Em alguns locais, como no bairro de Van Nuys, Califórnia, os centros de coleta estão próximos a casas de penhores e lojas de empréstimos de curto prazo, evidenciando a vulnerabilidade financeira dos doadores. O pagamento por plasma, que pode variar entre US$ 50 e US$ 100 por doação, tem sido fundamental para muitas famílias, que utilizam o dinheiro para despesas básicas como aluguel e alimentação.
A questão da saúde dos doadores também é um ponto crítico. A Organização Mundial da Saúde expressa preocupação com os riscos da doação frequente de plasma, que pode causar fadiga, além de reduzir as proteínas essenciais, como imunoglobulina, tornando os doadores mais vulneráveis a infecções.
A Food and Drug Administration (FDA) dos EUA exige que os doadores assinem um termo de consentimento informado, mas não aborda a escassez de pesquisas sobre os efeitos a longo prazo da doação repetida. A indústria do plasma afirma que os riscos para os doadores são minimizados por meio de rígidos processos de triagem e testagem, garantindo que o plasma esteja livre de infecções.
No entanto, a crescente demanda e o aumento da dependência do plasma como recurso terapêutico levantam preocupações sobre a exploração de populações vulneráveis. A necessidade de plasma nos EUA e em outros países continua a crescer, mas as implicações para a saúde dos doadores e os impactos sociais dessa prática continuam a ser debatidos.
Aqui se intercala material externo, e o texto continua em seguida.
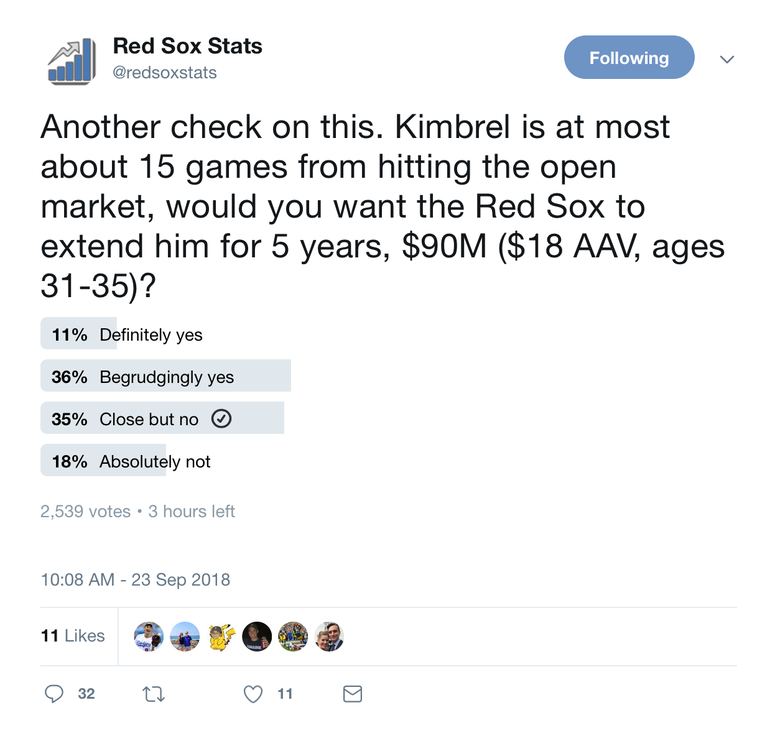Click the Red Sox Stats display name

click(x=187, y=46)
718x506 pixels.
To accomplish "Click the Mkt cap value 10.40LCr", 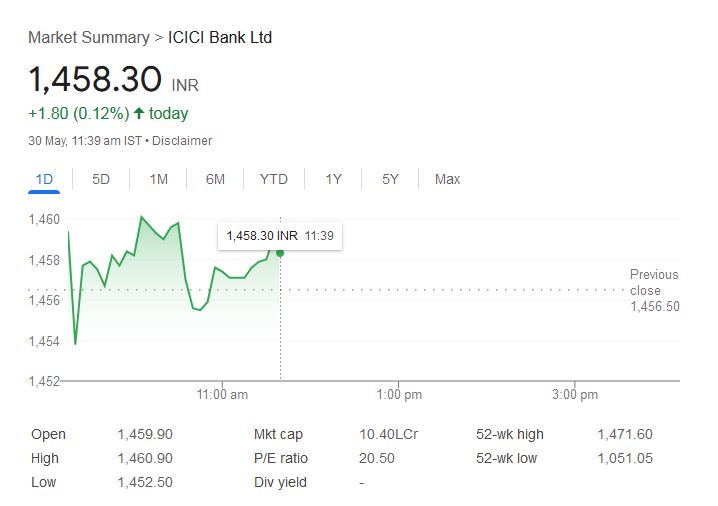I will pyautogui.click(x=382, y=434).
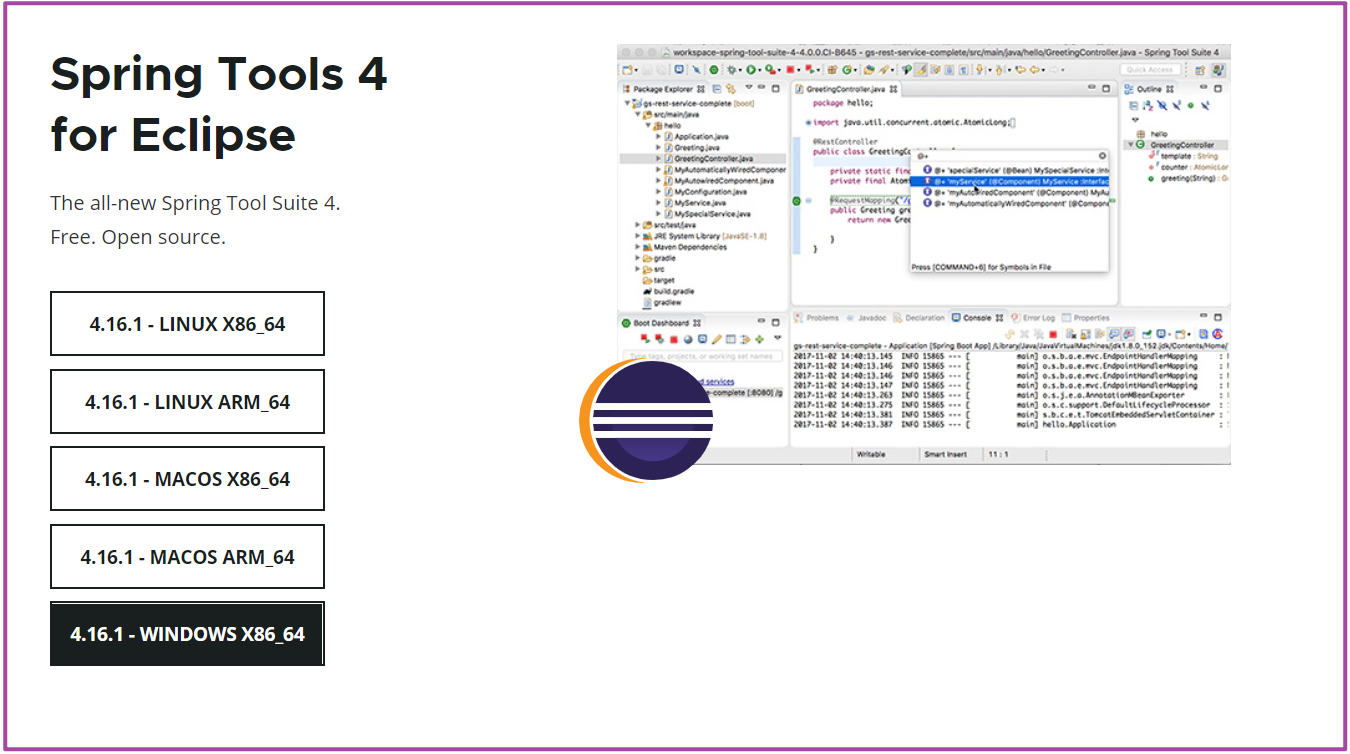Download 4.16.1 - WINDOWS X86_64
This screenshot has height=754, width=1350.
click(187, 634)
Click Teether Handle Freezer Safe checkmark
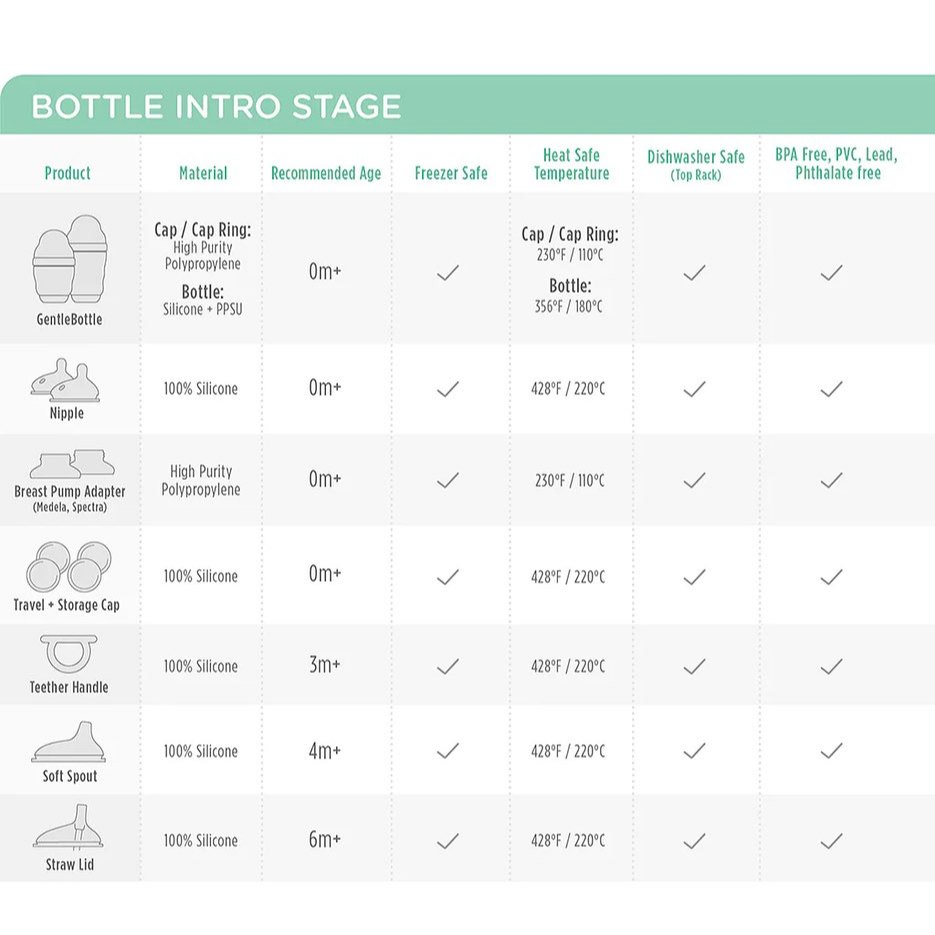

Em países como a Dinamarca, que não permite o pagamento por plasma, a doação voluntária tem sido mais bem-sucedida. Com o apoio da Cruz Vermelha e incentivos governamentais, a Dinamarca conseguiu aumentar suas doações voluntárias, superando 80% de sua necessidade de plasma. Isso levanta uma questão importante: será que é possível obter plasma suficiente sem recorrer ao pagamento, e ao mesmo tempo garantir que os doadores sejam tratados de maneira justa e segura?